Selective regulation of cellular and secreted multimeric adiponectin by antidiabetic therapies in humans

Abstract

Adiponectin, an insulin-sensitizing factor secreted from adipose tissue, is decreased in individuals with type 2 diabetes (T2D) and increased in response to thiazolidinedione (TZD) therapy. Changes in its secretion and assembly into higher-order forms affect insulin sensitivity. To determine the relative potency of TZDs on intra-adipocyte multimerization and secretion of adiponectin, we assessed the impact of in vivo low- or high-dose rosiglitazone treatment alone or combined with metformin in subjects with T2D. T2D subjects received high-dose rosiglitazone (8 mg/day), high-dose metformin (2,000 mg/day), or low-dose combination rosiglitazone-metformin therapy (4 mg + 1,000 mg/day) for 4 mo.
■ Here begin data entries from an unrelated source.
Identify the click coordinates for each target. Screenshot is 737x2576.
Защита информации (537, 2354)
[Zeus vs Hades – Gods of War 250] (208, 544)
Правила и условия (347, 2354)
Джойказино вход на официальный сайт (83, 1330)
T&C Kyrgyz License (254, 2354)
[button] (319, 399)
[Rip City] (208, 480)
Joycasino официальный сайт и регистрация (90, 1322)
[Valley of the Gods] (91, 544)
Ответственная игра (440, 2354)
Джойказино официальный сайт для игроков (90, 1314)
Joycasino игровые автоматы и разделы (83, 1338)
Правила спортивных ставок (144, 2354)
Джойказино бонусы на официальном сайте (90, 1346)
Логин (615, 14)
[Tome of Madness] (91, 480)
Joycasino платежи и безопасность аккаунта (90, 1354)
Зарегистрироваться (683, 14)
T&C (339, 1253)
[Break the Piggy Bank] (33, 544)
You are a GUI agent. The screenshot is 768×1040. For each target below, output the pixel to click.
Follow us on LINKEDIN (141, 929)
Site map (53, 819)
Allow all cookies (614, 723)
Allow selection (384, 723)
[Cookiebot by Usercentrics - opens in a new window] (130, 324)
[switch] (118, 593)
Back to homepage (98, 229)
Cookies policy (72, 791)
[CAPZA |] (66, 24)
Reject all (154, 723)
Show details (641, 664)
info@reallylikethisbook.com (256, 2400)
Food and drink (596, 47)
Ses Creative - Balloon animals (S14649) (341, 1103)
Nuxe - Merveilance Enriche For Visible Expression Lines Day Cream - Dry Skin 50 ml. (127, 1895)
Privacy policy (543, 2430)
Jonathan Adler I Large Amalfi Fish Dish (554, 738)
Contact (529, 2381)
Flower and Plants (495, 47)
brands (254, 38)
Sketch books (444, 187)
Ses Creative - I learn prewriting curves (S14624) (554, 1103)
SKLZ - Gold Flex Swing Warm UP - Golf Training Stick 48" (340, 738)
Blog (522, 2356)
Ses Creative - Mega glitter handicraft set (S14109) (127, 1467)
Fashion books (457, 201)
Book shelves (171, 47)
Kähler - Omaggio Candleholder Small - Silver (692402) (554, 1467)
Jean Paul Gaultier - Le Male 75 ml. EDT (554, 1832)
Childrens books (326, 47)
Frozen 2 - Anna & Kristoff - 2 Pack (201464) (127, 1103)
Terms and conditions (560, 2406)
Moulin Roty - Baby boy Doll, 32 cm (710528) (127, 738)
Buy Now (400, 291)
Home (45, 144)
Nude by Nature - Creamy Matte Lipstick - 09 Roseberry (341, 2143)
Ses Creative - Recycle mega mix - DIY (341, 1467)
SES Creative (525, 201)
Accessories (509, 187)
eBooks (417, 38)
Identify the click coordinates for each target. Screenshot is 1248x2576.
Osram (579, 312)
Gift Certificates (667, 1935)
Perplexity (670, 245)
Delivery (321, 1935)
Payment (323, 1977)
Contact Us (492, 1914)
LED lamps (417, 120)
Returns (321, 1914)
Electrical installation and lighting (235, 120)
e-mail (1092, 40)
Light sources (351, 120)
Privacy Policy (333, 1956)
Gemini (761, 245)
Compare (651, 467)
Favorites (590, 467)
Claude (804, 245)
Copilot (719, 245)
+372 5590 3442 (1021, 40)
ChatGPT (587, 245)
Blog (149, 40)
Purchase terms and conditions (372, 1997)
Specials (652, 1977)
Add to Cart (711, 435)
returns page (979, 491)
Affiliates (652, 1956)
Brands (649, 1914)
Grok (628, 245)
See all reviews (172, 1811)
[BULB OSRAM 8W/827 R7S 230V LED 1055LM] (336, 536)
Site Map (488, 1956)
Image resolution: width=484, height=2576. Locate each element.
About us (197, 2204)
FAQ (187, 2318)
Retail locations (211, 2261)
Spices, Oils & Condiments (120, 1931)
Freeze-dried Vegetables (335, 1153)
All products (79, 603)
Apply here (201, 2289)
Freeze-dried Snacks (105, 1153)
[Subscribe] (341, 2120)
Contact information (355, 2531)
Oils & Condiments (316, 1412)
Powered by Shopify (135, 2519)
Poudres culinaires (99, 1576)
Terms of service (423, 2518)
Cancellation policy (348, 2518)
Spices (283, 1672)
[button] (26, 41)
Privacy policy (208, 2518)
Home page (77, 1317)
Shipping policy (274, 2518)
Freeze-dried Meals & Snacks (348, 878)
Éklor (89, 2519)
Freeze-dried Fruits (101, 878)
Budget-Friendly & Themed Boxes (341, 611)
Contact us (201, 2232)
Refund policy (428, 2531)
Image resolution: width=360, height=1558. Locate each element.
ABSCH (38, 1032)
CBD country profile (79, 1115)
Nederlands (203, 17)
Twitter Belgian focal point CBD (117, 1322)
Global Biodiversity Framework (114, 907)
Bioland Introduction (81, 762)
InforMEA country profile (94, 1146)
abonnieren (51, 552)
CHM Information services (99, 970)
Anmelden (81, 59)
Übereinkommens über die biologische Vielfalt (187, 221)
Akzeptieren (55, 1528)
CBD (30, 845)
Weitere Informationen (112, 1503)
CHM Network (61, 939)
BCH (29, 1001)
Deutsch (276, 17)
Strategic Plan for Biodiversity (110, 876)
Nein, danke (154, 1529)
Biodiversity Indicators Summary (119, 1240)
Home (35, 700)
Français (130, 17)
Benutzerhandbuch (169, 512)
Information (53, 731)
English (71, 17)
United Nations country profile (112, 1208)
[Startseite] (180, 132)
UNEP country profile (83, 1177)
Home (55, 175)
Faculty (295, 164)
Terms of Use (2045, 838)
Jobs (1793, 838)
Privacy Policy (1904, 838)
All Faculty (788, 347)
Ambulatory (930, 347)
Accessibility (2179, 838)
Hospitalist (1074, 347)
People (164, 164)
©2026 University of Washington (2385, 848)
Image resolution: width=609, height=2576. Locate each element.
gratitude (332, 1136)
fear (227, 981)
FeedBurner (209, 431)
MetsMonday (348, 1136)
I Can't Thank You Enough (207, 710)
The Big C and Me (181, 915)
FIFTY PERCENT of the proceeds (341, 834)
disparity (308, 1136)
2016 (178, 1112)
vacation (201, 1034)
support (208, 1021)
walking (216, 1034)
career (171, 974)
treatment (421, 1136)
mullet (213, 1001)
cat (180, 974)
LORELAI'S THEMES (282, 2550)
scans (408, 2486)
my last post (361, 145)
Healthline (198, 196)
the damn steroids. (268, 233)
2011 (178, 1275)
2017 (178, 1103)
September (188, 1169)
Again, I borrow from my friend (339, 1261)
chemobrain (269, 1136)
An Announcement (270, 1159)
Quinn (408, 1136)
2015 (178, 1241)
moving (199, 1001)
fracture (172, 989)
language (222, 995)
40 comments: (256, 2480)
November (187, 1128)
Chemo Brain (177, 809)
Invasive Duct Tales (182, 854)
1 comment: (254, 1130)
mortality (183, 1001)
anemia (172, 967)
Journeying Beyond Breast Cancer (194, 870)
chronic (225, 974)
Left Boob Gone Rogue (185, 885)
All subjects were then switched to high-dose rosiglitazone-metformin combination therapy (8 mg + 2,000 mg/day) for another 4 mo. Low-dose rosiglitazone increased serum adiponectin, whereas the high dose increased both adipocyte content and serum adiponectin levels. TZDs selectively increased the percentage of circulating adiponectin in the potent, high-molecular-weight (HMW) form. No TZD effects were evident on multimer distribution in the cell. Expression of the chaperone protein ERp44, which retains adiponectin within the cell, was decreased by TZD treatment. No changes occurred in Ero1-Lalpha expression. Metformin had no effect on any of these measures. Increases in adiponectin correlated with improvements in insulin sensitivity. In vivo, TZDs have apparent dose-dependent effects on cellular and secreted adiponectin. TZD-mediated improvements in whole body insulin sensitivity are associated with increases in circulating but not cellular levels of the HMW adiponectin multimer. Finally, TZDs promote the selective secretion of HMW adiponectin, potentially, in part, through decreasing the expression of the adiponectin-retaining protein ERp44.

Fig. 1.

Study design.

Fig. 2.

Changes in circulating adiponectin levels (A) and adipocyte adiponectin protein content (B) following treatment with high-dose rosiglitazone (R), high-dose metformin (M), low-dose combined treatment (r+m), and following conversion of all subjects to high-dose combination (R+M) treatment. Results are expressed as absolute difference from baseline value (see Table 1) average + SE. For serum measurements, n = 10, 9, 11, and 34 for R, M, r+m, and R+M, respectively. For adipocytes, n = 10, 10, 13, and 33, respectively. *P < 0.05 vs. paired baseline value.

Fig. 3.

Representative Western blots of adiponectin multimerization in adipocyte (left) and serum (right) treatment effects. Samples were collected at baseline (B) and after R and R+M treatments. Samples are of electrophoresis under nonreducing conditions, as detailed in materials and methods.

Fig. 4.

Changes in percent total adiponectin in the HMW form in serum (A) and adipocytes (B) following treatment as described in Fig. 1. Results are expressed as absolute difference from baseline value (see Table 1) and are average + SE; n = 8 each for R, M, and r+m; n = 24 for R+M. *P < 0.05 vs. paired baseline.

Fig. 5.

Changes in adipocyte protein expression of Ero1-Lα (A) and ERp44 (B) following treatment as described in Fig. 2. Results are expressed as absolute difference from baseline value (see Table 1). Representative autoradiograph is shown above data. Results are average + SE; n = 8 each for R, M, and r+m; n = 23 for R+M. *P < 0.05 vs. paired baseline.